◆ Exercise details: Could you rewrite the lines of the records below, from the line with "Given: Check 'Do" to the line with "click(x=1165, y=202)", as a Markdown table with a Row column numbering each line and a Text column holding the line? Include both of those lines and skip any blank ones.

◆ Data in this exercise:

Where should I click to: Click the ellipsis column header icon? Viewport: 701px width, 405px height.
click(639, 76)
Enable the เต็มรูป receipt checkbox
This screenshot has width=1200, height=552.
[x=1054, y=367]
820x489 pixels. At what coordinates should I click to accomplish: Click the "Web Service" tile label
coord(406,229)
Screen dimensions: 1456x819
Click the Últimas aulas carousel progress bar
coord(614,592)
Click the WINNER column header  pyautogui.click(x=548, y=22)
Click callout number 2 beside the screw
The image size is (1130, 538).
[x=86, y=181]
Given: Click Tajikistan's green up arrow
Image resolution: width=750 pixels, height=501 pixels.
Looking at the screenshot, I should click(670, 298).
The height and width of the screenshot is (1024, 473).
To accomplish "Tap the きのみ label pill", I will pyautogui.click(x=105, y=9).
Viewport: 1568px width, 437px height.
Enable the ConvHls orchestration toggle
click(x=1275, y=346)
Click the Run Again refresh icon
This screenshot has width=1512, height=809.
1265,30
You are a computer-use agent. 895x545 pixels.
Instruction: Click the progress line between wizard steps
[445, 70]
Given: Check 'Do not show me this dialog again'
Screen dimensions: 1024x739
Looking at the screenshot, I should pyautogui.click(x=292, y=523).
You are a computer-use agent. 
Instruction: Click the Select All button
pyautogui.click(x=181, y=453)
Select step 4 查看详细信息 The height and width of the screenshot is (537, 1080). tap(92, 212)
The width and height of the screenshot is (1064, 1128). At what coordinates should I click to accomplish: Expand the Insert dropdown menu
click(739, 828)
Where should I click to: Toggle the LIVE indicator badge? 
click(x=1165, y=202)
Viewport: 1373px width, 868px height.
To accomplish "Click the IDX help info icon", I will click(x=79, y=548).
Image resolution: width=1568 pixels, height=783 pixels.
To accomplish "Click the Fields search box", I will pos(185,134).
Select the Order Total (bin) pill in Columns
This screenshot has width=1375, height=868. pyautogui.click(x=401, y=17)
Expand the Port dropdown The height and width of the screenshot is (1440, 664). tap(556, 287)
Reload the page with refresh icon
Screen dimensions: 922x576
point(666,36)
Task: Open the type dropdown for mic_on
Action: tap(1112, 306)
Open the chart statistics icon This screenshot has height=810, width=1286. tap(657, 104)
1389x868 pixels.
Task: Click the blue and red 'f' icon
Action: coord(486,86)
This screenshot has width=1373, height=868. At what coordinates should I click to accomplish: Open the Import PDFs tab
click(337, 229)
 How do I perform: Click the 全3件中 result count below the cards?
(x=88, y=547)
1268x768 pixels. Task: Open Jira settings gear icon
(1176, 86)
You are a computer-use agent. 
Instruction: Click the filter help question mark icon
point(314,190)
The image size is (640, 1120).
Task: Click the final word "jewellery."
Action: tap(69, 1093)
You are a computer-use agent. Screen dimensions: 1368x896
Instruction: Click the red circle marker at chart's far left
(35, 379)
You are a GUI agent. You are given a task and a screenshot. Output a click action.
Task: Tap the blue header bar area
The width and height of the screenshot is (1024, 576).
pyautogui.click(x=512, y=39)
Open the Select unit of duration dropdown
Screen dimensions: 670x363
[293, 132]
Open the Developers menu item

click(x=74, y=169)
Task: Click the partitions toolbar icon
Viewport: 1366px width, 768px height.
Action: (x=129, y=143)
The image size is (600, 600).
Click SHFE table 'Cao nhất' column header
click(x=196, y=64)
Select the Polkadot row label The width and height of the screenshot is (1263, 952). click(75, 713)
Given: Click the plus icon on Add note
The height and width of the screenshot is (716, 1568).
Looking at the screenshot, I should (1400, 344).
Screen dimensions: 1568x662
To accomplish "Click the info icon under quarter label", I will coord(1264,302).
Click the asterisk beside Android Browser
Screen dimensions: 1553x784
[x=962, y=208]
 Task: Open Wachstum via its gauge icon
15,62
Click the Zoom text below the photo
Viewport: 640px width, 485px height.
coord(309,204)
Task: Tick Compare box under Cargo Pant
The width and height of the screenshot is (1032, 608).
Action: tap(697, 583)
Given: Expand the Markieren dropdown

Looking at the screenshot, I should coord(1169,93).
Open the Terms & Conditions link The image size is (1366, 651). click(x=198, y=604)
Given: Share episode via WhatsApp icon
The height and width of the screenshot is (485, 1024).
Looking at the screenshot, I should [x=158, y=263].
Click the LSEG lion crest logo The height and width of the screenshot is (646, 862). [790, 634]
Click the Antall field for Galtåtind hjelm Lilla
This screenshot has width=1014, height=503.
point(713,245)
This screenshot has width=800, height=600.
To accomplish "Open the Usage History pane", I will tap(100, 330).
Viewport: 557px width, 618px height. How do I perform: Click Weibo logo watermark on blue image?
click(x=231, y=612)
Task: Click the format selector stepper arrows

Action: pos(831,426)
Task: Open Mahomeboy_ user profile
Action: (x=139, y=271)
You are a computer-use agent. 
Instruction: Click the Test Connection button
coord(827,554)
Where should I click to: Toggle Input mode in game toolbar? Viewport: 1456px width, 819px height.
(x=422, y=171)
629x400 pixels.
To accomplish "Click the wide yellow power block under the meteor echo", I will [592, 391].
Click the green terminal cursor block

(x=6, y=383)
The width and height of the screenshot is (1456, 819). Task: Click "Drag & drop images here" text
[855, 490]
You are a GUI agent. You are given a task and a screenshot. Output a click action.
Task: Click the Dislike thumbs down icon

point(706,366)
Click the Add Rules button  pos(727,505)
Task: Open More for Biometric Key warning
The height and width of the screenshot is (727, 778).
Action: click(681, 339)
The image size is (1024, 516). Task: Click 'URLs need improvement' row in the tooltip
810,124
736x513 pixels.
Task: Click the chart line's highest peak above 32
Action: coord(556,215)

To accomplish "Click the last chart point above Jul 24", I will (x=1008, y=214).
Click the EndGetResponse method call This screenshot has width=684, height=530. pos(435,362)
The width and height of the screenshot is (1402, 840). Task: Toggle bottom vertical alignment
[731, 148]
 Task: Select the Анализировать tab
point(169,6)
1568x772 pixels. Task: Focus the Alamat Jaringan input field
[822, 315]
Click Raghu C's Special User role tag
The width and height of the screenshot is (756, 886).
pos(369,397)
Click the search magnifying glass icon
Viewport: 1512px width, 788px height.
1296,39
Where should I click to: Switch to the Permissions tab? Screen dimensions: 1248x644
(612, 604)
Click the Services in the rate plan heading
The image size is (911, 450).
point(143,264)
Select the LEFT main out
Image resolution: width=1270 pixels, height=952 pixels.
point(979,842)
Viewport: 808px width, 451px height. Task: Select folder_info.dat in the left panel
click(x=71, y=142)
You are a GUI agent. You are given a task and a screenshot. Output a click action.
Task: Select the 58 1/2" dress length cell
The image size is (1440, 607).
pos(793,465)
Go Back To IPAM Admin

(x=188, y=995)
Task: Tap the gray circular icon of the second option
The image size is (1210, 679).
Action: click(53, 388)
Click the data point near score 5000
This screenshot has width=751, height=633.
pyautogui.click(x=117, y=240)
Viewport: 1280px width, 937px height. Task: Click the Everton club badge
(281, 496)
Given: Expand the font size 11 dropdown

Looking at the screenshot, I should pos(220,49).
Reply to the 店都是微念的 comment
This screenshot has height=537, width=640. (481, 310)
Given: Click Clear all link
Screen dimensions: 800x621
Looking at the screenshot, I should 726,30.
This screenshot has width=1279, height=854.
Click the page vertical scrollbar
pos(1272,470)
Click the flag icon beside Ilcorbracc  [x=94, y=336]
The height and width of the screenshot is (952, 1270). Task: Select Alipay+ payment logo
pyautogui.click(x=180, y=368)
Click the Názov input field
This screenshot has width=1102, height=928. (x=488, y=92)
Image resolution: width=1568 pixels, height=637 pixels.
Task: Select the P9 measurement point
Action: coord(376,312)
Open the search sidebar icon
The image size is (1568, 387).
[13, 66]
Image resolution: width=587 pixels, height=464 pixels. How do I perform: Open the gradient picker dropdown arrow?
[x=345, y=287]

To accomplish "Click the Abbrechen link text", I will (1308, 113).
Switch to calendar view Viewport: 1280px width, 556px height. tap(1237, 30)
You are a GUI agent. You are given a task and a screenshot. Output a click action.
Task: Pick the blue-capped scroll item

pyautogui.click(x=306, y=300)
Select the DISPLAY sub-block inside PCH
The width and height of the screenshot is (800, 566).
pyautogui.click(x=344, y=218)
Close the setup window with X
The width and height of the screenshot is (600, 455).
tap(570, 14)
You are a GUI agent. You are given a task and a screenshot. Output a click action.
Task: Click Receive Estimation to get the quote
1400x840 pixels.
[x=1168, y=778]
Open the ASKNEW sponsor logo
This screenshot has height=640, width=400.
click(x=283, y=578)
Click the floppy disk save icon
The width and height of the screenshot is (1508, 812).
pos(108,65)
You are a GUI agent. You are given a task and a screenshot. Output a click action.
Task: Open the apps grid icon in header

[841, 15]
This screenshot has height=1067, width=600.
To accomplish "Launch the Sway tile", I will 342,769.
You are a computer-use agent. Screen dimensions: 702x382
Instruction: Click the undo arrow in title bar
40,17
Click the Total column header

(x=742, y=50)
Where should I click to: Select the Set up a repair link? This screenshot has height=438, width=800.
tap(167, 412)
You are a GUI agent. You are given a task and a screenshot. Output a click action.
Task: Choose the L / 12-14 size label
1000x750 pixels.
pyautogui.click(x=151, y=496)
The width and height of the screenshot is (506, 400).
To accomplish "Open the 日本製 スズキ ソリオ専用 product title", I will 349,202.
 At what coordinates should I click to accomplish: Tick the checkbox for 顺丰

◆ Solution:
| Row | Text |
|---|---|
| 1 | Given: Check 'Do not show me this dialog again' |
| 2 | Screen dimensions: 1024x739 |
| 3 | Looking at the screenshot, I should pyautogui.click(x=292, y=523). |
| 4 | You are a computer-use agent.  |
| 5 | Instruction: Click the Select All button |
| 6 | pyautogui.click(x=181, y=453) |
| 7 | Select step 4 查看详细信息 The height and width of the screenshot is (537, 1080). tap(92, 212) |
| 8 | The width and height of the screenshot is (1064, 1128). At what coordinates should I click to accomplish: Expand the Insert dropdown menu |
| 9 | click(739, 828) |
| 10 | Where should I click to: Toggle the LIVE indicator badge?  |
| 11 | click(x=1165, y=202) |